A highly efficient n‐CdS/p‐Ag2S/p+‐SnS thin film solar cell: Design and simulation

Silver sulfide (Ag2S) chalcogenide compound can be a viable absorber in the applications of thin film solar cells owing to its optimum bandgap of 1.1 eV and high absorption coefficient. Herein, we propose a novel Ag2S‐based n‐CdS/p‐Ag2S/p+‐SnS double‐heterojunction solar cell. The numerical analysis of the device has been performed with SCAPS‐1D (Solar Cell Capacitance Simulator).
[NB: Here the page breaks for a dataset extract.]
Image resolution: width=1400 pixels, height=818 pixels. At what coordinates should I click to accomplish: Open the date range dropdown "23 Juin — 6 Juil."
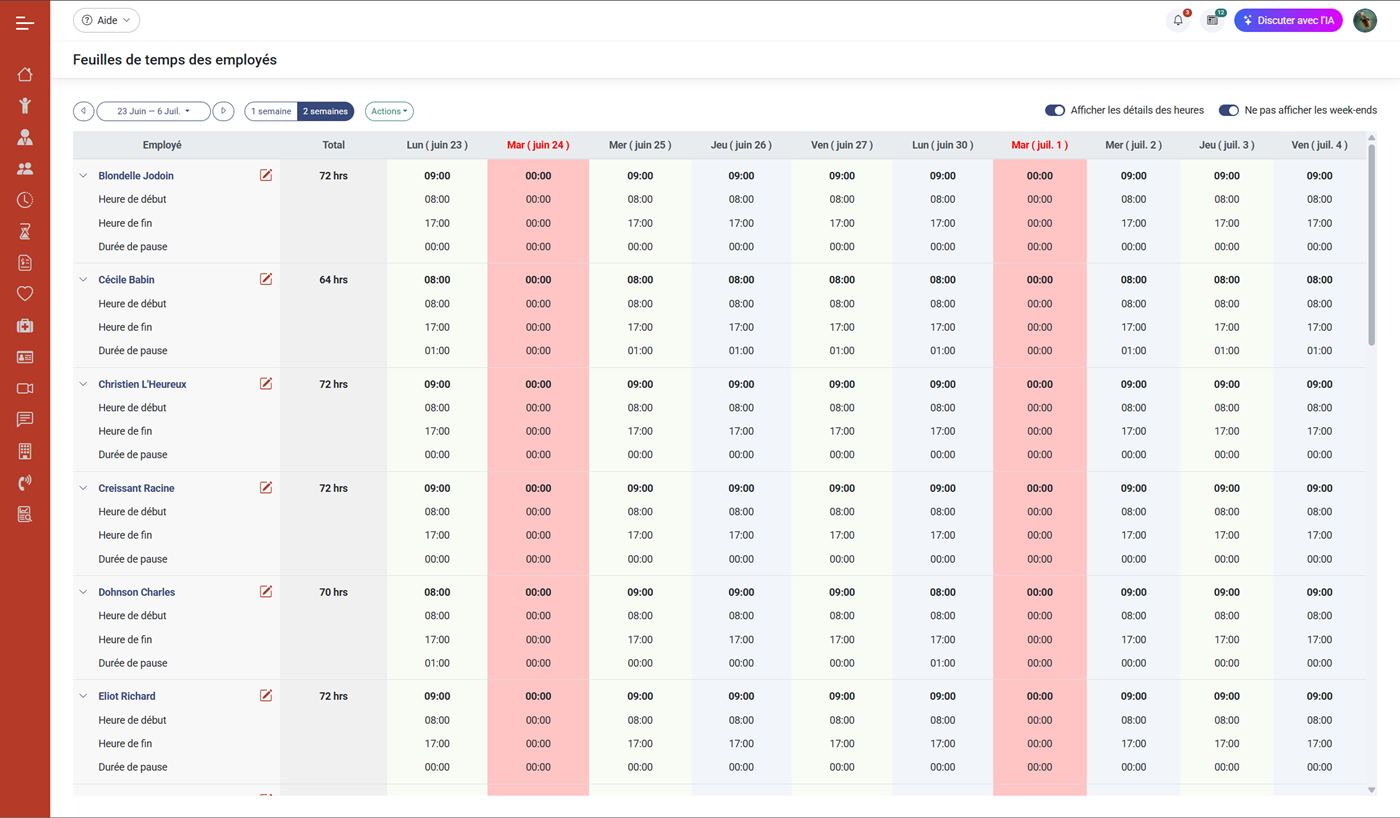153,111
In the case of single heterojunction, n‐CdS/p‐Ag2S manifests an efficiency of 19.75%, where VOC = 0.66 V, JSC = 36.99 mA/cm2 and FF = 81.50%. However, Ag2S‐based double‐heterojunction device with optimized structure provides the efficiency of 29.51% with VOC = 0.81 V, JSC = 42.81 mA/cm2 and FF =85.24%. The noteworthy augmentation of VOC and JSC in double‐heterojunction results from the reduction in surface recombination velocity and rise in built‐in voltage in the p‐Ag2S/p+‐SnS hetero‐interfaces that promote the higher efficiency of the device. These theoretical insights indicate a path for fabrication of an efficient Ag2S based thin film solar cell. We modeled and simulate a novel Ag2S‐based double‐heterojunction n‐CdS/p‐Ag2S/p + ‐SnS solar cell structure. The Ag2S heterojunction solar cell provides 29.51% efficiency where the open circuit voltage, VOC = 0.81 V, short circuit current density, JSC = 42.812 mA/cm2 and fill factor, FF = 85.24%.